[Saved entries]
= Beginning of Section =

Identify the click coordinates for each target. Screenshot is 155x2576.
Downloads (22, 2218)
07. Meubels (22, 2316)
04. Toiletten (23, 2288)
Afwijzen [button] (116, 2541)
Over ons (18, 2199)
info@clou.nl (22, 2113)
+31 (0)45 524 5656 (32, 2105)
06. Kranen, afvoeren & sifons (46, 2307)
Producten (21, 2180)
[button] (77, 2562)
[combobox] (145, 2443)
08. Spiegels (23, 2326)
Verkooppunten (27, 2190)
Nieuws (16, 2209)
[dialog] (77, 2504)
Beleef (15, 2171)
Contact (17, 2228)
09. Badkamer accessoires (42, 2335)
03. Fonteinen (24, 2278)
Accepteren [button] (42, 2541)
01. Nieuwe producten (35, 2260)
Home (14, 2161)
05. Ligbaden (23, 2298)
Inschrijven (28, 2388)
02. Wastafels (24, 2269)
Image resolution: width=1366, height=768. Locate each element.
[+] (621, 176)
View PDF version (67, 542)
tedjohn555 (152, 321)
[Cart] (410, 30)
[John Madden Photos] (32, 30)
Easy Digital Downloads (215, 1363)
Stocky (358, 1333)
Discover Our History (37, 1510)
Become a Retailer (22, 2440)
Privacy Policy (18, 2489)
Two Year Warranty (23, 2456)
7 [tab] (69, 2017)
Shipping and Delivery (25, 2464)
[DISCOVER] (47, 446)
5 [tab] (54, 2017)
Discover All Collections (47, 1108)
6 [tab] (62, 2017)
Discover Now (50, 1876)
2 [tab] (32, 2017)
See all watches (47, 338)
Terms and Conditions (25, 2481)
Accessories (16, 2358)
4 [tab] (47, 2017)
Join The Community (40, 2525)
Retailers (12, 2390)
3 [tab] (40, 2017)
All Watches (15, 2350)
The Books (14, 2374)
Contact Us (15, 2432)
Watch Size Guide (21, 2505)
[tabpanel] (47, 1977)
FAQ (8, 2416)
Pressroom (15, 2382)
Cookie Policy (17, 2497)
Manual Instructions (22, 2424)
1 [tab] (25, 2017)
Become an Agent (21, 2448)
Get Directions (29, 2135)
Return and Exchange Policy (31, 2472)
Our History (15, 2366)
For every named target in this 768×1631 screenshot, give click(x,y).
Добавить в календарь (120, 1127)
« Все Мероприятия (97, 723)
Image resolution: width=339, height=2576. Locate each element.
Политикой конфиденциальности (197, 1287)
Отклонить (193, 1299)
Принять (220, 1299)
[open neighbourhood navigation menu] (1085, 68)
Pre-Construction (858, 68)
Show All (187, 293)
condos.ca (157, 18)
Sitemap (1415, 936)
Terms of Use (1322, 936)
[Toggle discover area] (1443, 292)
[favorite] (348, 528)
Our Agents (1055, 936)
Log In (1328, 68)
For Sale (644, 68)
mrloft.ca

= End of Section =

Problem requirements:
Above are the records; repeat exactly the lines from the one holding "4 [tab] (47, 2017)" down to the one holding "Image resolution: width=339, height=2576.", end lines included.

Expected answer:
4 [tab] (47, 2017)
Join The Community (40, 2525)
Retailers (12, 2390)
3 [tab] (40, 2017)
All Watches (15, 2350)
The Books (14, 2374)
Contact Us (15, 2432)
Watch Size Guide (21, 2505)
[tabpanel] (47, 1977)
FAQ (8, 2416)
Pressroom (15, 2382)
Cookie Policy (17, 2497)
Manual Instructions (22, 2424)
1 [tab] (25, 2017)
Become an Agent (21, 2448)
Get Directions (29, 2135)
Return and Exchange Policy (31, 2472)
Our History (15, 2366)
For every named target in this 768×1631 screenshot, give click(x,y).
Добавить в календарь (120, 1127)
« Все Мероприятия (97, 723)
Image resolution: width=339, height=2576. Locate each element.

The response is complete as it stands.